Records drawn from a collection
☆ ☆ ☆ ☆ ☆ ☆ ☆

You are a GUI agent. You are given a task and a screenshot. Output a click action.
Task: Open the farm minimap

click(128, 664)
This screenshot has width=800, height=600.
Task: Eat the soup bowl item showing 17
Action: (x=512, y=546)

☆ ☆ ☆ ☆ ☆ ☆ ☆

> [What is asked]
Quote all of the material above, line for line, with no changes.

> [Complete answer]
You are a GUI agent. You are given a task and a screenshot. Output a click action.
Task: Open the farm minimap

click(128, 664)
This screenshot has width=800, height=600.
Task: Eat the soup bowl item showing 17
Action: (x=512, y=546)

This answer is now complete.